-- ACTION ITEM --
Copy out, character for character, the part of the data that opens with the line containing "You are a GUI" and closes with the line containing "The height and", including both of those lines. Give only that part.

-- DATA EXTRACTS --
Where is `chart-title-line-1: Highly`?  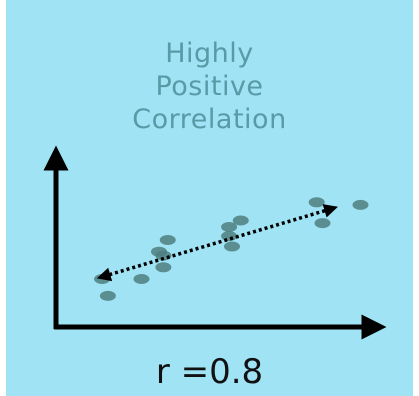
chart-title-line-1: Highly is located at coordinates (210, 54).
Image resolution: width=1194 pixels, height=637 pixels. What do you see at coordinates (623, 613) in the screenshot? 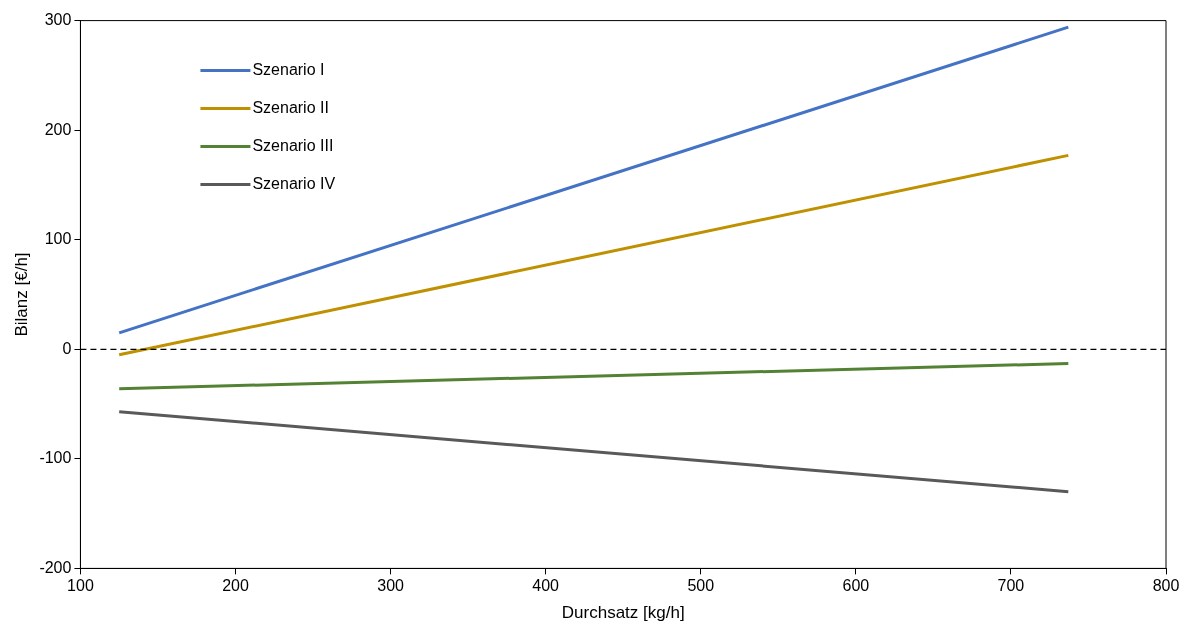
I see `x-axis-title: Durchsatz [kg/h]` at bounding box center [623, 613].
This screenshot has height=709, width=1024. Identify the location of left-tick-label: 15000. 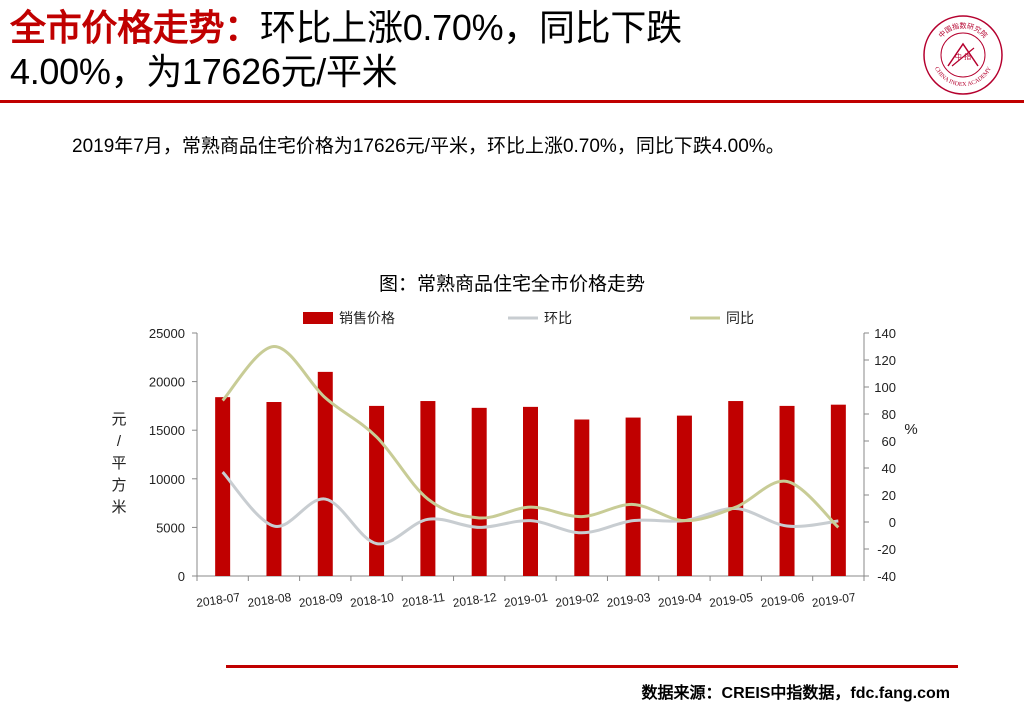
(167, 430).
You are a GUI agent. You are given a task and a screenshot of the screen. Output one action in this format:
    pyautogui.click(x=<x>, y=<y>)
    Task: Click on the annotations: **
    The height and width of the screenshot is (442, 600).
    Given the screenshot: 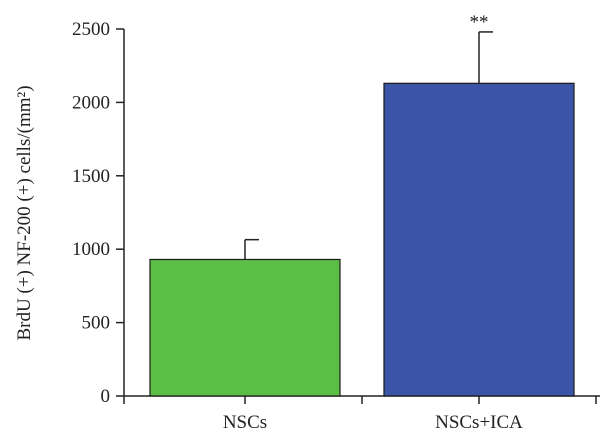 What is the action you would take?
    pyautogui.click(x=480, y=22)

-- RESPONSE TO THE EXERCISE --
You are a GUI agent. You are given a task and a screenshot of the screen. Output one action in this format:
    pyautogui.click(x=<x>, y=<y>)
    Task: Click on the annotations: **
    The height and width of the screenshot is (442, 600).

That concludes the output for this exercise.